Stored records:

+--

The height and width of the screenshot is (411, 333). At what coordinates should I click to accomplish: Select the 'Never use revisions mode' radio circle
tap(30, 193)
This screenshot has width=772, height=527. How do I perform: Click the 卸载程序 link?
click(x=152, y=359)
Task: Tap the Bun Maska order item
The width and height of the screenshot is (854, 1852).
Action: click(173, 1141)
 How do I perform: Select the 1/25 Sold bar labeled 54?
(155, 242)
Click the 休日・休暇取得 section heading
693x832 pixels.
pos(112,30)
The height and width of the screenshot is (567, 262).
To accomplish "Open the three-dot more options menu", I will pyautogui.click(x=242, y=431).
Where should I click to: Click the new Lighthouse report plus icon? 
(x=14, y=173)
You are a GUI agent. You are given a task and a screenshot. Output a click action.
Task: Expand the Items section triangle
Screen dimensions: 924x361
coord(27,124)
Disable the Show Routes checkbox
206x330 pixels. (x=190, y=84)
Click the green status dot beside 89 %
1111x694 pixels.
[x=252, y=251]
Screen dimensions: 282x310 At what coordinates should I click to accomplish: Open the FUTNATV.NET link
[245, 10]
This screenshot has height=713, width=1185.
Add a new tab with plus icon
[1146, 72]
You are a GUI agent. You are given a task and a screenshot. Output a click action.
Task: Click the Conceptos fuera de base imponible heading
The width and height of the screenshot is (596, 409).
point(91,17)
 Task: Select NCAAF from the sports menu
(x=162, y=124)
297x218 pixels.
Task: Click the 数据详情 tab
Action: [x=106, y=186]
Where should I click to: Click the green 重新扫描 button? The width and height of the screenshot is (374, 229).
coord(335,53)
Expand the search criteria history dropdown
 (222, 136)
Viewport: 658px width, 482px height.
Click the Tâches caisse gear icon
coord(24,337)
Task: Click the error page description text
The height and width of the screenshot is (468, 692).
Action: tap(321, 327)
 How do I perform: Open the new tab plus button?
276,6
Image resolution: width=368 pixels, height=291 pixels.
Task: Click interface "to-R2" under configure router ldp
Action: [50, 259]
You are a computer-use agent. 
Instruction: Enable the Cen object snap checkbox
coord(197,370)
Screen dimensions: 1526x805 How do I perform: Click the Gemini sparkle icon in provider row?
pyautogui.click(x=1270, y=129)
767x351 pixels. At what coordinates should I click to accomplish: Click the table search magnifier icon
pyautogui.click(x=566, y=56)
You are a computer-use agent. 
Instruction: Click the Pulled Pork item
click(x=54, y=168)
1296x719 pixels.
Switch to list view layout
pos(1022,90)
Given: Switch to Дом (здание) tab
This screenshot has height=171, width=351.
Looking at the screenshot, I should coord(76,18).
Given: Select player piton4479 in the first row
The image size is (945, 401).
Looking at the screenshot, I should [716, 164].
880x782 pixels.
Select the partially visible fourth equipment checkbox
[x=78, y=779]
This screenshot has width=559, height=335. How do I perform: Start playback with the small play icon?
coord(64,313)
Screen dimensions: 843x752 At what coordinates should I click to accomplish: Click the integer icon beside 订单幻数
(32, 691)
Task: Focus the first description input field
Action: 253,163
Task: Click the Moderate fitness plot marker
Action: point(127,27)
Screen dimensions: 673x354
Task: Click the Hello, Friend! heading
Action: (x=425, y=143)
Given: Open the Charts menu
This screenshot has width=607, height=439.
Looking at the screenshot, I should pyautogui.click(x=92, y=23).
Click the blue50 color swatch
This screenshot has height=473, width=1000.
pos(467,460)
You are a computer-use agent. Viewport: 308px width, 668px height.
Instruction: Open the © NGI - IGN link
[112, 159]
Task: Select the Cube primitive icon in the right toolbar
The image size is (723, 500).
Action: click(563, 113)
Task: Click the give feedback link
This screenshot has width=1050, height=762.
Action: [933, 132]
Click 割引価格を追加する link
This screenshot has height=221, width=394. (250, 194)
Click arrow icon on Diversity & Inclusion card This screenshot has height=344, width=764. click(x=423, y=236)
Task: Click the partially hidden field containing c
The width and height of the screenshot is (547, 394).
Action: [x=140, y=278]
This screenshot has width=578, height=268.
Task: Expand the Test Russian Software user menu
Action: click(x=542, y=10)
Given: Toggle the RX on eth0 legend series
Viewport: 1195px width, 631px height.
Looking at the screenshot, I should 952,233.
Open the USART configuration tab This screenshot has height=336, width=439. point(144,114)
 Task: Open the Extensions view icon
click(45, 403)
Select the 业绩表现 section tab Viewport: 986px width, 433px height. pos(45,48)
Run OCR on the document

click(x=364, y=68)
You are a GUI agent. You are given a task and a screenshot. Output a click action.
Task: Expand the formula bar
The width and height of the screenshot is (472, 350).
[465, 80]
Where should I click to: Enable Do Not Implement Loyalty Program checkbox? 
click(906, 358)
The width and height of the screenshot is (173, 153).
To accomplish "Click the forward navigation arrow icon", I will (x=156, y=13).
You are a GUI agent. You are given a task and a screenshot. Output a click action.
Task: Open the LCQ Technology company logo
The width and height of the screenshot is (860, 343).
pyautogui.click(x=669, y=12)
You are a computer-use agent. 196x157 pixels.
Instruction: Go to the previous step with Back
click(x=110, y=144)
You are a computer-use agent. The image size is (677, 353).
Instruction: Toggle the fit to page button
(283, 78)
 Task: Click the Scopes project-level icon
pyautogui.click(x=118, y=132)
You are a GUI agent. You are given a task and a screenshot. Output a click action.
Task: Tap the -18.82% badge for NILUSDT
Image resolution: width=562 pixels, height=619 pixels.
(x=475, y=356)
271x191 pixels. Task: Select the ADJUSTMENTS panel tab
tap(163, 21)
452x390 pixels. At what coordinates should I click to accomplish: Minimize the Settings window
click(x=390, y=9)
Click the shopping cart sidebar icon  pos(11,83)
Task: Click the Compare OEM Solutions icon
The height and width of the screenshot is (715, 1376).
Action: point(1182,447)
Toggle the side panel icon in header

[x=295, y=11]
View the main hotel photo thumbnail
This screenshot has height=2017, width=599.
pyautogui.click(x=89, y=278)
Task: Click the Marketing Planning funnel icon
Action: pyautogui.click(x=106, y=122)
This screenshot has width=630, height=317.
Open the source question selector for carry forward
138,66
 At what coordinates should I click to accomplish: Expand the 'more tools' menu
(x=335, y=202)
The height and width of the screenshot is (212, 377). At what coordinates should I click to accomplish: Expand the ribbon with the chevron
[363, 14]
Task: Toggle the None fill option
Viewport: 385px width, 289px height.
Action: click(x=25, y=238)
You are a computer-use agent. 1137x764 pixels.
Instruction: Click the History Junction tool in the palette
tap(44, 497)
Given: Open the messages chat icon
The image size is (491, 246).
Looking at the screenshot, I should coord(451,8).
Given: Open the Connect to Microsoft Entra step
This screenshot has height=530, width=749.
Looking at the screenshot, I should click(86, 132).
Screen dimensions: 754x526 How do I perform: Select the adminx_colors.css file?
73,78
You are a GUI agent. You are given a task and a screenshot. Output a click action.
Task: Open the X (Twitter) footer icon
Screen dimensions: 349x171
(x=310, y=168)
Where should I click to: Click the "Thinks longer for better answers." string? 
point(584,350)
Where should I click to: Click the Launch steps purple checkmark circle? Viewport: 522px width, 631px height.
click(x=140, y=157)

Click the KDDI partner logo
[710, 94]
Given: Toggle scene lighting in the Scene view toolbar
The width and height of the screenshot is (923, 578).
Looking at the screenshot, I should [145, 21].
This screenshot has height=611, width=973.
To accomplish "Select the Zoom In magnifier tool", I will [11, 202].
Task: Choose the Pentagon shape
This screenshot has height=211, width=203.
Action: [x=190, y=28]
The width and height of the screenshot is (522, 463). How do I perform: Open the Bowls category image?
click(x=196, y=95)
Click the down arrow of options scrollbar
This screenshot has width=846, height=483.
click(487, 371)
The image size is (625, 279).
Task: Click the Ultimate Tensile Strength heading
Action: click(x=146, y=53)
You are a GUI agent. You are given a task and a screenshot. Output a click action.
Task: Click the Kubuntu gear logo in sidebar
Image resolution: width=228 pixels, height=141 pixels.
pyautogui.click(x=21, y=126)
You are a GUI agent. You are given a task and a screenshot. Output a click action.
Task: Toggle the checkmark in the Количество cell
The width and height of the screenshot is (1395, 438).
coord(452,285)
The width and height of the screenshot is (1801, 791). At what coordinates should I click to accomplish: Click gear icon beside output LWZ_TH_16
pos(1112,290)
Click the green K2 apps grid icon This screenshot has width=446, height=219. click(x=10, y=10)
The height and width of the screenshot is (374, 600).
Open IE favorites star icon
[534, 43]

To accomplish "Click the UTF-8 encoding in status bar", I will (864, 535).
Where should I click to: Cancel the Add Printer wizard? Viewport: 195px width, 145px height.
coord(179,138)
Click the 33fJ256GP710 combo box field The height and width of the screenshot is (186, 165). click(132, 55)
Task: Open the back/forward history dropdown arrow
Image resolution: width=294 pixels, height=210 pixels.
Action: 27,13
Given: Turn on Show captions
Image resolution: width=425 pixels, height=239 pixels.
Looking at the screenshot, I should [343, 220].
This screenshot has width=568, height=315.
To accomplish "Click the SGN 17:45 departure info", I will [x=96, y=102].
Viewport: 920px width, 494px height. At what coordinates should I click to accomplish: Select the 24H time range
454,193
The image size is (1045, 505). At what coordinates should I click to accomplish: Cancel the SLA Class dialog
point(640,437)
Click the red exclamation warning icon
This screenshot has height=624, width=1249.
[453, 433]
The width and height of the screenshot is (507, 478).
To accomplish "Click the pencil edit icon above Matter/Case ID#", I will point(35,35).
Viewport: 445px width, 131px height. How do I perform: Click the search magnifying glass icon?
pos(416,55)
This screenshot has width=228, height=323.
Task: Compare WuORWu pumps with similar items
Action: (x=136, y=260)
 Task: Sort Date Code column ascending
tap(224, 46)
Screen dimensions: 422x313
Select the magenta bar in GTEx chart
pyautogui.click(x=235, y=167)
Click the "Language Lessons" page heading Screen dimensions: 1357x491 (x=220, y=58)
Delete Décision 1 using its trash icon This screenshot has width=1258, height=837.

+--

__About this exercise__
Only lines that contain "arrow" are needed, so copy each of them from the data.

__Answer for the task__
Click arrow icon on Diversity & Inclusion card This screenshot has height=344, width=764. click(x=423, y=236)
To accomplish "Click the forward navigation arrow icon", I will (x=156, y=13).
Click the down arrow of options scrollbar
Task: Open the back/forward history dropdown arrow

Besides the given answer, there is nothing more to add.